Success is the sum of small efforts — repeated day in and day out.Robert Collier — as attributed
Consistency is the practice of doing the important thing reliably — not brilliantly or heroically, but steadily, regardless of mood, circumstance, or the presence of an audience. It is the quality that converts sporadic performance into reliable character and transforms occasional effort into compounding results.
The mathematical reality underlying consistency is compounding: small improvements made consistently outperform large improvements made occasionally, because the small improvements build on each other. The person who reads thirty minutes every day for a year reads more than 180 hours of material. The person who reads only when inspired may read for ten spectacular hours and then nothing for months. At the end of the year, consistent mediocre effort has produced more than inspired occasional effort.

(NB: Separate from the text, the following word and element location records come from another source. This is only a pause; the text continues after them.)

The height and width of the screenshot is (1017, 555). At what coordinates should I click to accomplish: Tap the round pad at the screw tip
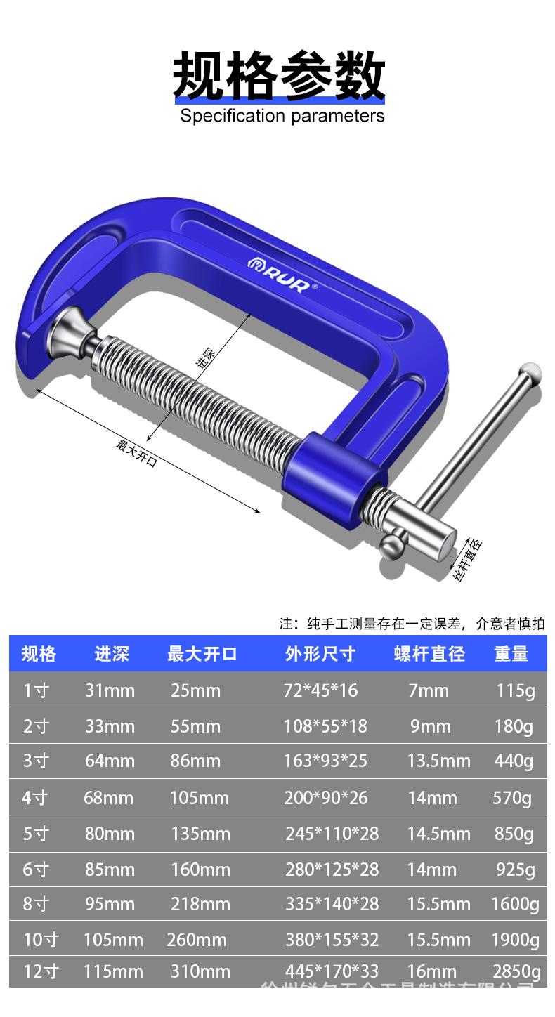(x=69, y=329)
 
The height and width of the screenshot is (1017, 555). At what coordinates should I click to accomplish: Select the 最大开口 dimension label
(x=136, y=454)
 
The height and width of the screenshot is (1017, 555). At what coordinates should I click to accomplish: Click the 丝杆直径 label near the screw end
(x=468, y=560)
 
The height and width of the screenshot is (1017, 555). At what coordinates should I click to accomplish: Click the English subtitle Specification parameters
(x=282, y=116)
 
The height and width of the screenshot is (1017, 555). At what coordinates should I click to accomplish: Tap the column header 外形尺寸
(x=320, y=654)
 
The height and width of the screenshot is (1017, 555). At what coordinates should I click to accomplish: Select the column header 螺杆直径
(x=429, y=654)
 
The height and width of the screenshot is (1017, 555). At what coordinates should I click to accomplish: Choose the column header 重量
(x=511, y=654)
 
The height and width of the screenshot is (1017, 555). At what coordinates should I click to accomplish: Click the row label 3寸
(x=37, y=761)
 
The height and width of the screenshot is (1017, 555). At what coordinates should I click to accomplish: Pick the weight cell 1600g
(x=515, y=904)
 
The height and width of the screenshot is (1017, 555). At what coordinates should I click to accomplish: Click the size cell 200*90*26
(x=326, y=798)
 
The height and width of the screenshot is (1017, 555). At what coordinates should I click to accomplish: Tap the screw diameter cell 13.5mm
(x=438, y=761)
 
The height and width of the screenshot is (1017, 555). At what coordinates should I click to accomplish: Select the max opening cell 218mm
(x=200, y=904)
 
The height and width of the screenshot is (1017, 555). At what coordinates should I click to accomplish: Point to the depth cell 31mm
(x=110, y=690)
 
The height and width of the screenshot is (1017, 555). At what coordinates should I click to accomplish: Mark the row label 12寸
(x=41, y=971)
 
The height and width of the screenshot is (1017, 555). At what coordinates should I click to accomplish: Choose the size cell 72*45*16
(x=320, y=690)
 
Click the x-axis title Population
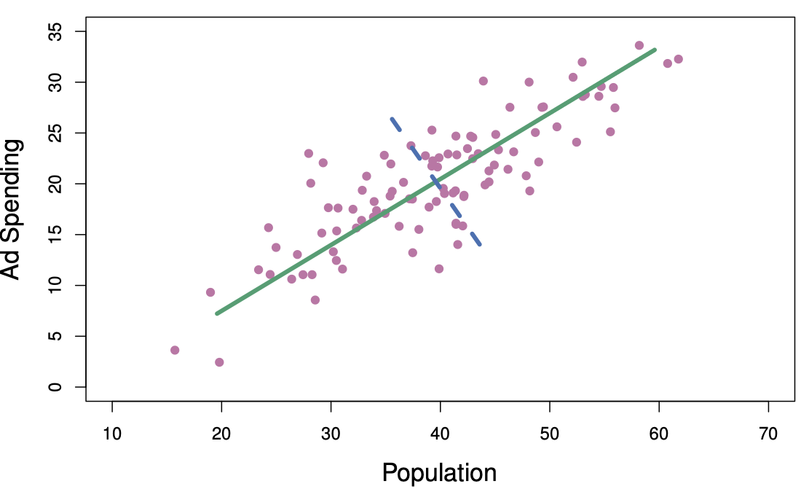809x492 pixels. (x=439, y=473)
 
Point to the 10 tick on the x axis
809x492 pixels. (x=112, y=434)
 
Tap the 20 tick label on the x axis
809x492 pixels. (x=221, y=434)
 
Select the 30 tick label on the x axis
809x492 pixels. (x=331, y=434)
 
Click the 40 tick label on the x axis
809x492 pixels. (x=440, y=434)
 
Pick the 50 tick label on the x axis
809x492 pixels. (x=549, y=434)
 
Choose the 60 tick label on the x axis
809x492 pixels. (x=659, y=434)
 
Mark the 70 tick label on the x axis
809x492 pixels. (x=768, y=434)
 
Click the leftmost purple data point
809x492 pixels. (x=175, y=350)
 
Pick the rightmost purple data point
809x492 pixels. (x=678, y=59)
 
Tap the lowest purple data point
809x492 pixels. (x=219, y=362)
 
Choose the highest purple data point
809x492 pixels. (x=639, y=45)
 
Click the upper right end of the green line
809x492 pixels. (x=655, y=50)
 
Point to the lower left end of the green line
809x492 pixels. (x=217, y=313)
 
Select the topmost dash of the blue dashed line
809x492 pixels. (x=395, y=124)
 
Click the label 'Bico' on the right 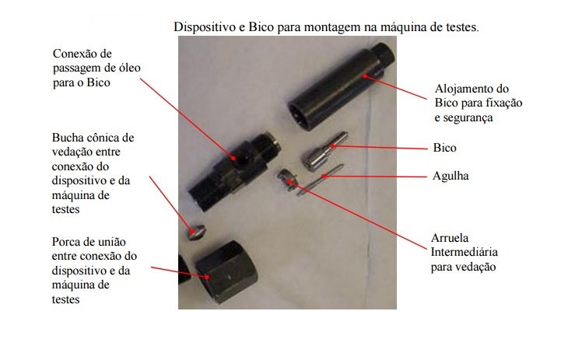click(x=444, y=148)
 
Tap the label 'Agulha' click(x=451, y=176)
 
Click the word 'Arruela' click(x=450, y=238)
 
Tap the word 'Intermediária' click(x=464, y=252)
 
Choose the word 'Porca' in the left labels click(x=66, y=242)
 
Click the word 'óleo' click(x=128, y=68)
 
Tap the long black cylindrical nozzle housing click(x=340, y=87)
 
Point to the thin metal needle click(x=320, y=179)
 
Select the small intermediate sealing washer click(x=286, y=180)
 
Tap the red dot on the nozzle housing click(x=364, y=76)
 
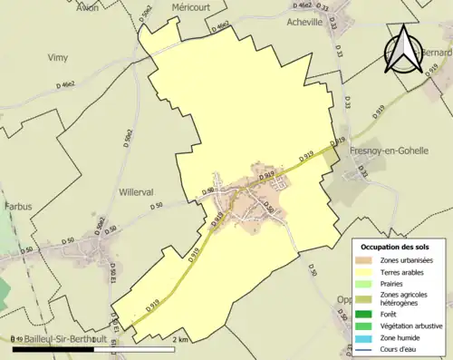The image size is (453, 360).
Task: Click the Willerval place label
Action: point(139,192)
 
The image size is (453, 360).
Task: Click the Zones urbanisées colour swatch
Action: point(367,260)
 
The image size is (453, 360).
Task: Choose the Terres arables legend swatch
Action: point(367,272)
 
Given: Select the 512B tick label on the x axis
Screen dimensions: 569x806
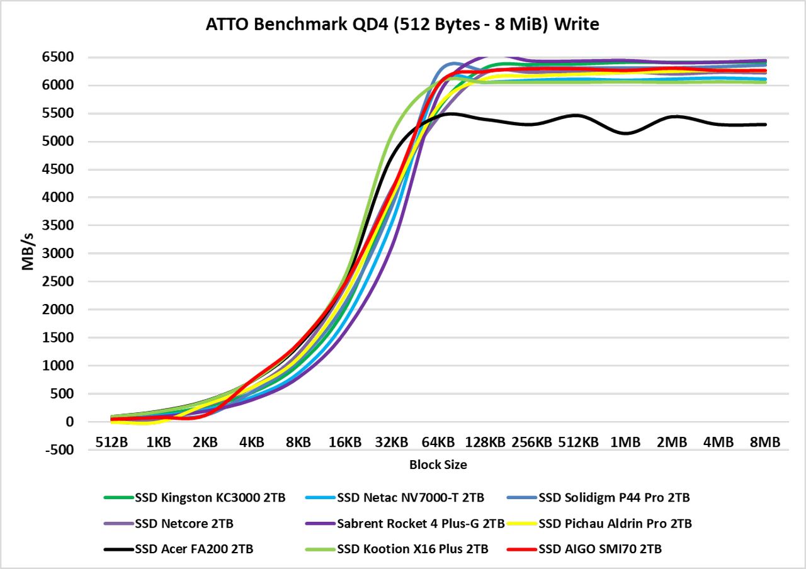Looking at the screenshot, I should [111, 442].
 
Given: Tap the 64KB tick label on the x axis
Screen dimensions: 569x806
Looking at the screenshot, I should [438, 442].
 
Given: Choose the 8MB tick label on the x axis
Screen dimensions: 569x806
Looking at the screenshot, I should [765, 442].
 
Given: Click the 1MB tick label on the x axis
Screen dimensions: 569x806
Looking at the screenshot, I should [625, 442].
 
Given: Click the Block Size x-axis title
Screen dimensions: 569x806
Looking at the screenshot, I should [438, 465].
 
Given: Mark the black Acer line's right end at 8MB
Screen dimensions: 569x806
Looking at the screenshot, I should [765, 125].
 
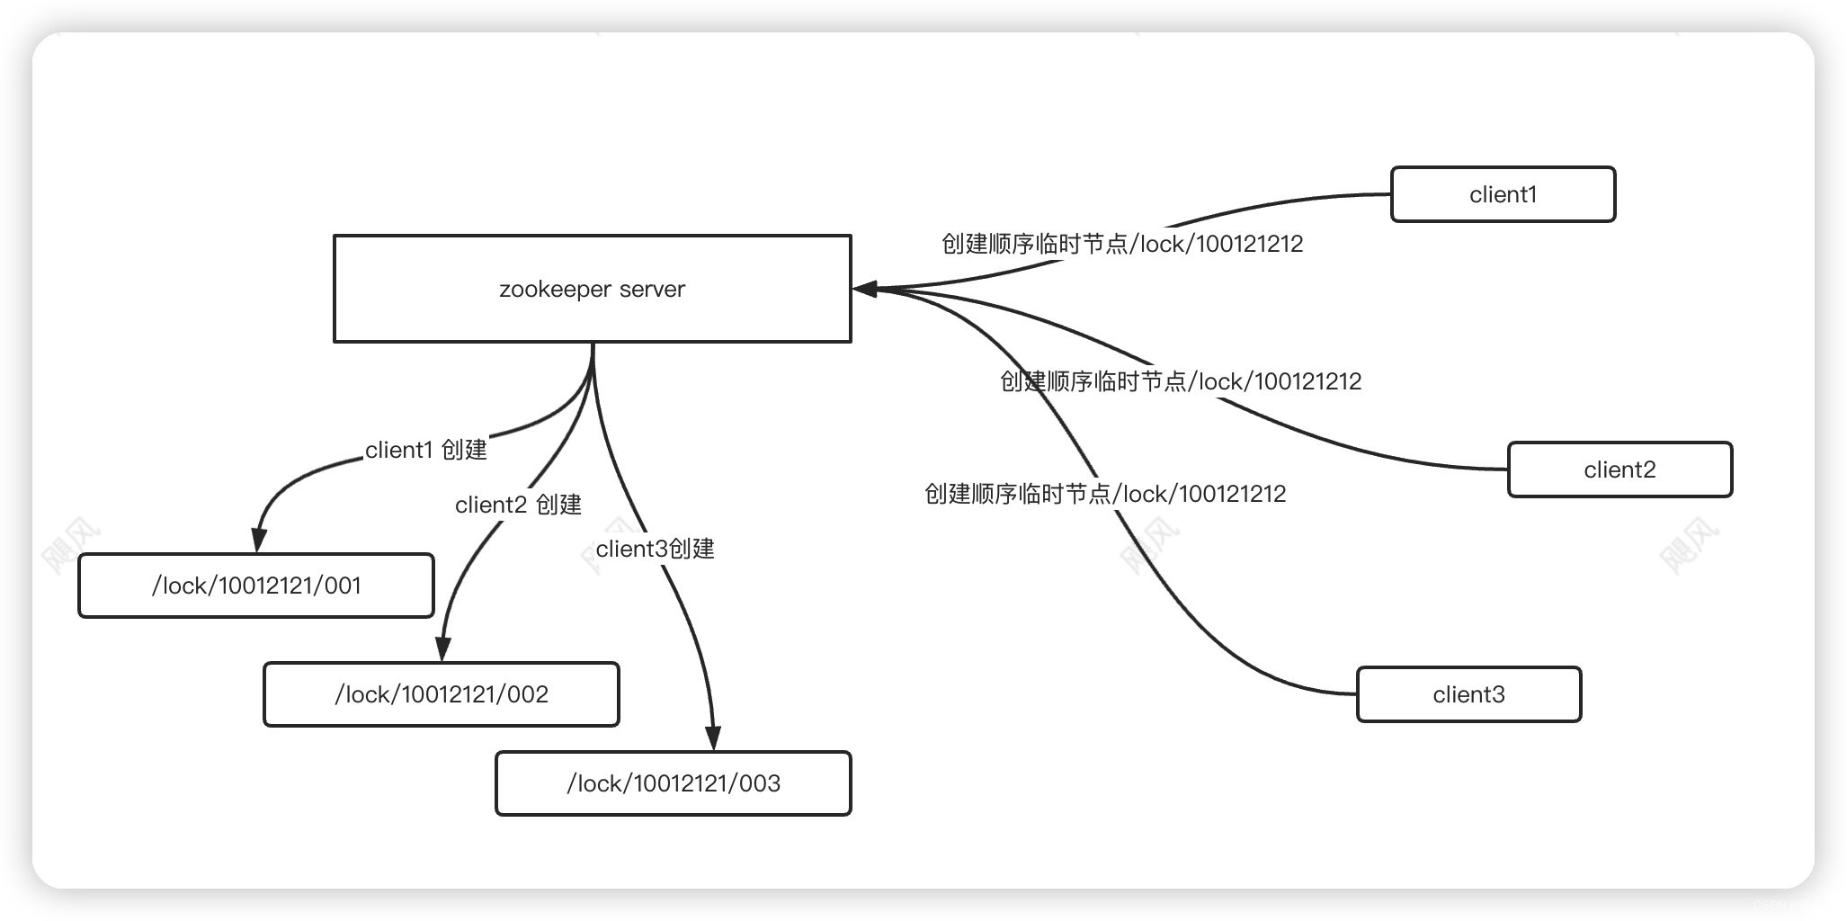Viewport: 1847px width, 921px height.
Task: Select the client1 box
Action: (1503, 194)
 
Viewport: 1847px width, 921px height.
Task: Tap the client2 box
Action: (1619, 469)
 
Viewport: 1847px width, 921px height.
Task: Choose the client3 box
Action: (1468, 694)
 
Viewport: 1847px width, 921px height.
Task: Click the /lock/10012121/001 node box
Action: (256, 586)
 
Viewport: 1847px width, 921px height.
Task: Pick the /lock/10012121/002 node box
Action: (441, 694)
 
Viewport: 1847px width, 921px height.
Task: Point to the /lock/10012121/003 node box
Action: (673, 783)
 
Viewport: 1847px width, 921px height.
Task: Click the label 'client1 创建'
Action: (425, 450)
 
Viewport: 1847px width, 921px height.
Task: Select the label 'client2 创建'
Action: (518, 505)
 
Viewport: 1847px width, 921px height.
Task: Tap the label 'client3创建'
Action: (655, 549)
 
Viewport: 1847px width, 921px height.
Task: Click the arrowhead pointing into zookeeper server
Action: (864, 289)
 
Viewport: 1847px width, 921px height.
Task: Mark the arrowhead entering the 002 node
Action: (442, 649)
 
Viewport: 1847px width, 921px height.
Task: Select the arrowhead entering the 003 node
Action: (714, 738)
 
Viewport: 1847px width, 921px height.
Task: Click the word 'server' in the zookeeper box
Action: (652, 290)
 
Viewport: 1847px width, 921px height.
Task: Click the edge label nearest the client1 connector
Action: (1121, 244)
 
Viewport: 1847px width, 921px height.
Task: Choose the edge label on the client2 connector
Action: (1180, 381)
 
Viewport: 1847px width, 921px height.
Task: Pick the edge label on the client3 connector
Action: (1104, 494)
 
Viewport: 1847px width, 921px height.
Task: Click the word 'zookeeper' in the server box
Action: (555, 290)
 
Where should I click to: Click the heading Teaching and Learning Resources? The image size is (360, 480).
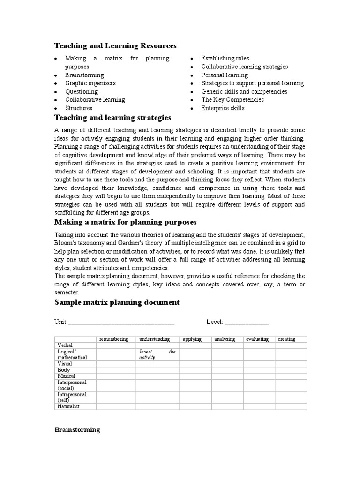tap(115, 45)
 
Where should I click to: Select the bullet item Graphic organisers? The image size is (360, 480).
tap(90, 83)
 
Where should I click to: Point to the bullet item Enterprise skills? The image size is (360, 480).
tap(223, 108)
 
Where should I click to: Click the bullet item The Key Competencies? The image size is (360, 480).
tap(232, 99)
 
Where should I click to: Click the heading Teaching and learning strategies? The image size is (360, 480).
tap(112, 117)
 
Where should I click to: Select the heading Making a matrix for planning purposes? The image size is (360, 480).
tap(125, 221)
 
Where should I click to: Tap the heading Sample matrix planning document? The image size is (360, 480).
tap(117, 302)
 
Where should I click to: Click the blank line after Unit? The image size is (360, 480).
tap(121, 322)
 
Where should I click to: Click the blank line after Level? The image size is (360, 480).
tap(247, 322)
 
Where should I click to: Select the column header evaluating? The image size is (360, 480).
tap(257, 339)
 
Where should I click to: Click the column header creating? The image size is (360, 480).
tap(286, 339)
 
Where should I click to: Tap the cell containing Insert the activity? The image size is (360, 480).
tap(157, 354)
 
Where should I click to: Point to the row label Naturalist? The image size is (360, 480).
tap(68, 406)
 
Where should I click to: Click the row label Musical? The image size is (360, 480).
tap(66, 376)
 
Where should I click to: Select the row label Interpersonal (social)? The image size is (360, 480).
tap(72, 385)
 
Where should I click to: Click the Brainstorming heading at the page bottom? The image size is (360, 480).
tap(77, 429)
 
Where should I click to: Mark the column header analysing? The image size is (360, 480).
tap(225, 339)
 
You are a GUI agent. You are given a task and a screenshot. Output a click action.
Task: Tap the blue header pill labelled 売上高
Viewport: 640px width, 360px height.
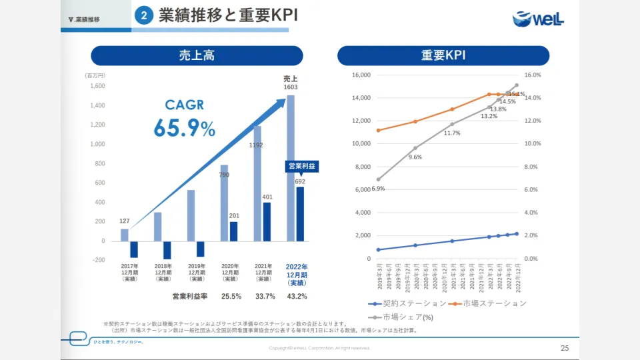[x=197, y=55]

Kaizen — the Japanese philosophy of continuous improvement through small consistent steps — is the explicit formulation of this principle. But every tradition in this library contains it implicitly: Benjamin Franklin's thirteen virtues were tracked daily because Franklin understood that character is built through daily attention, not weekly heroics. Confucius's daily self-examination — whether I have been faithful in business, sincere with friends, practiced my teacher's instructions — is a consistency practice. The Stoic daily review of Marcus Aurelius is a consistency practice. The practice does not need to be large. It needs to be regular.
The enemy of consistency is not laziness — it is perfectionism. The perfectionist who skips their practice on days when they cannot do it perfectly ends up doing it rarely. The consistently mediocre practitioner who never misses a day ends up, over years, at a level of mastery the perfectionist could not have predicted from where they both started.